Fashion is obsessed with codes. By codes they of course mean the emblematic elements that make up a label's identity - and that you can spin out not only on expensive clothes and handbags but on lightweight stuff like lipsticks and leather pouches. The stuff everyone else does too. codes brand your identity into those products, and add a zero to the price-tags.

So, often those codes are what young designers (young in terms of tenure at houses, rather than necessarily physical age) are eager to define, and offer their own spin. Look at Jonathan “JW” Anderson, who took his first bow at the Spanish leathergoods house Loewe on Friday morning. Anderson's challenge is twofold: not only to place his mark on Loewe's aesthetic, but to actually assert what the label stands for. It's identity has been hazy at best, and restricted to its trademark gold-hued suede Amazona handbags.
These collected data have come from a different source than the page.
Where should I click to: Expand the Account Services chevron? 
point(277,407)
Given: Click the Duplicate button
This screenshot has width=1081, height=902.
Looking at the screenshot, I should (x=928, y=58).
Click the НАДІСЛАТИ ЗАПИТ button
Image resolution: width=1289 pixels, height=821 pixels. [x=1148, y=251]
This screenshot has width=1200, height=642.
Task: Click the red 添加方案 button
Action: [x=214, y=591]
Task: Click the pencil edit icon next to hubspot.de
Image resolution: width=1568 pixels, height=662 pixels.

Anderson decided to start with those: witness his opening look, a scrappy dress made from chewed-up hunks of suede that looked a bit like he'd detonated a Loewe bag and sewn the bits together again. Other garments were made from rayon bag lining, lassoed with great drawstrings around the waist and sleeves and yanked tight. Bag ladies, in every sense of the word, given the overall impression of expensive impoverishment evoked by all those artfully frayed and tattered edges.

Conceptually, Anderson asserted it was about the importance of the “hand” in Loewe clothes. He meant the Loewe craftspeople, but you also thought of his hand as a designer pulling it all together. The trouble with conceptual clothing is that, all too often, it stalls at the drawing board and never really translates into the garments.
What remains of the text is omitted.